DESCRIPTION OF THE DRAWINGS
 The subject matter that is regarded as the invention is particularly pointed out and distinctly claimed in the concluding part of the specification. The invention, however, may be best understood by reference to the following description taken in conjunction with the accompanying drawing figures in which:
 FIG. 1 is a partial section view of an HCCI engine having a power piston at or near bottom dead center (BDC) and an ignition piston in its retracted position.
 FIG. 2 is a partial section view of the HCCI engine having the power piston at or near top dead center (TDC) and the ignition piston still in its retracted position.
 FIG. 3 is a partial section view of the HCCI engine having the power piston at or near top dead center (TDC) and the ignition piston in its extended position.
 FIG. 4 is a side view of an alternative clamp arrangement for securing the piston rod of an ignition piston.
 FIG. 5 is a partial section view of an HCCI engine having a device for generating a sound wave.
DETAILED DESCRIPTION OF THE INVENTION
 Ignition control and a simple way to start the engine are factors preventing widespread commercialization of HCCI engines. In accordance with one embodiment of the present invention, the ignition and timing problem is solved with the simple addition of a spring loaded ignition piston that when triggered springs forth to instantly reduce the compression space volume, and thus instantly increases compression to the ignition point for lean fuel mixtures. When the ignition piston trigger is pulled determines at what point near top dead center (TDC) position ignition occurs. For starting, standard glow plugs are used and the injector cycle may be temporarily shifted to a diesel cycle, but immediately after ignition piston latching, the next injector cycle switches to HCCI mode.
 HCCI engine ignition control at or near TDC can be done in a practical way by varying compression ratio as noted. In one embodiment, this is accomplished by housing a much smaller ignition piston in a cavity within the cylinder head of the engine and then triggering a latch or clamp that releases the stored spring energy in the spring such that a higher, ignition compression ratio is achieved. In one embodiment, the increased ignition ratio can be 17:1, but higher or lower ignition ratios could be used depending on fuel type. The spring has enough extra force to counteract or meet the requirements of this pressure when the engine power piston is at or near TDC and maximum piston compression position. When the engine fires, the spring re-compresses to add the addition volume to reach a non-ignition state with a lower compression ratio for the next compression cycle. This energy is the same energy that would be used by the power piston to reach the higher compression ratio anyway (which in this instance is released or recovered in the next ignition sequence), so the only lost energy is spring internal friction energy, which is miniscule.

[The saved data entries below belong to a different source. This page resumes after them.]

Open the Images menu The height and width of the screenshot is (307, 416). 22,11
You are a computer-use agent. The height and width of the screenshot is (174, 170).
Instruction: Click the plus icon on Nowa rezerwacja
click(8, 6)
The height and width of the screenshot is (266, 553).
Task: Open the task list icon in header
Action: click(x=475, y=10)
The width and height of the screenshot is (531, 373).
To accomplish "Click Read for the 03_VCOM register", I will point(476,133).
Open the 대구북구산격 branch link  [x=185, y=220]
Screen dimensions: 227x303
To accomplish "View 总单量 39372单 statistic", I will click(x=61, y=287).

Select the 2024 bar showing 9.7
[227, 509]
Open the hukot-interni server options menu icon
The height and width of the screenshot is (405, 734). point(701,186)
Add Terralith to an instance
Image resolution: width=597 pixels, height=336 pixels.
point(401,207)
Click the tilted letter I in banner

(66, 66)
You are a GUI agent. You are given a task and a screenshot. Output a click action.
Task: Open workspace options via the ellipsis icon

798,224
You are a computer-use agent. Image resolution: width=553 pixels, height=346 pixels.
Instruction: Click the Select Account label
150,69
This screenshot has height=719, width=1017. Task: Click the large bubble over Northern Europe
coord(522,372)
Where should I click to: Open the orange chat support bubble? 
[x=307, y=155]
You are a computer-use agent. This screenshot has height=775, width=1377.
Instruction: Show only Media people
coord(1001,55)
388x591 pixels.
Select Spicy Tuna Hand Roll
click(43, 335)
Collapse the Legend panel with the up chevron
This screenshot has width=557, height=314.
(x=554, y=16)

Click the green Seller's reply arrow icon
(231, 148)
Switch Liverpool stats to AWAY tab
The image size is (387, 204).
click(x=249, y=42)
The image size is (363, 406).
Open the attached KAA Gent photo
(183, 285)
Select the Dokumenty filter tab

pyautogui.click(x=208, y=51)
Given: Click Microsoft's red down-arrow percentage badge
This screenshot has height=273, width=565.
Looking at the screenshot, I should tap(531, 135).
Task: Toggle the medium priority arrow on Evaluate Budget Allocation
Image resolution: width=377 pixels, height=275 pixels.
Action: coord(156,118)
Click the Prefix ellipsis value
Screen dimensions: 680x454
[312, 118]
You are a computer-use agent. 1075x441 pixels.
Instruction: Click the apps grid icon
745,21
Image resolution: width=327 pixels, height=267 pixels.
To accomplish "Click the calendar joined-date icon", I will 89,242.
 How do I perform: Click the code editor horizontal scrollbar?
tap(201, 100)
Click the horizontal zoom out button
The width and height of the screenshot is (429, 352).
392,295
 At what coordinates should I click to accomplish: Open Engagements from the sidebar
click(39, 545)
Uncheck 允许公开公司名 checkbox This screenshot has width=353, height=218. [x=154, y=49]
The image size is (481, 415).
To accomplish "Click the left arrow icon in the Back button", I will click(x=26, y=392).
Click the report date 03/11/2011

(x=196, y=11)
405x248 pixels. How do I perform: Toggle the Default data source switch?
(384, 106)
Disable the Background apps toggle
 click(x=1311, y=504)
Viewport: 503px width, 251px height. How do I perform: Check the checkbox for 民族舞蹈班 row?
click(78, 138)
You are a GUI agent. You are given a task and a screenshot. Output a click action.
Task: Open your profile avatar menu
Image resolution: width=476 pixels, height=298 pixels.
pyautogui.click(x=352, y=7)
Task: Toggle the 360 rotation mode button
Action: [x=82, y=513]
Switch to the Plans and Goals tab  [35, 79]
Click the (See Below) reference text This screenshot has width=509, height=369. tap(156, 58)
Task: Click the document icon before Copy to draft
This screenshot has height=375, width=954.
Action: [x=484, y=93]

 At the atmospheric cylinder pressure initial starting condition, the ignition piston and spring are likely fully extended into a recess cavity formed in the power piston. Upon turning over or starting the engine, the ignition piston spring compresses to near the higher compression point (TDC position for power and ignition pistons) whereby the fuel injector is programmed to recognize this unlatched ignition piston position as the diesel engine start condition and injects fuel on a diesel cycle basis starting the engine (a glow plug delay is initiated if cold temperatures so dictate). Immediately after latching due to ignition explosion on the diesel cycle, the injector controls switch over to the HCCI engine cycle whereby the fuel is injected on the intake stroke after exhaust with the ignition piston latched at the lower compression ratio state, whereby it is released at the next compression cycle triggering ignition using the ignition piston. The capability to trigger the ignition at any point in the compression portion of the cycle enables the engine to operate at maximum possible efficiency and be very lean burning and simplifies starting using a normal diesel cycle.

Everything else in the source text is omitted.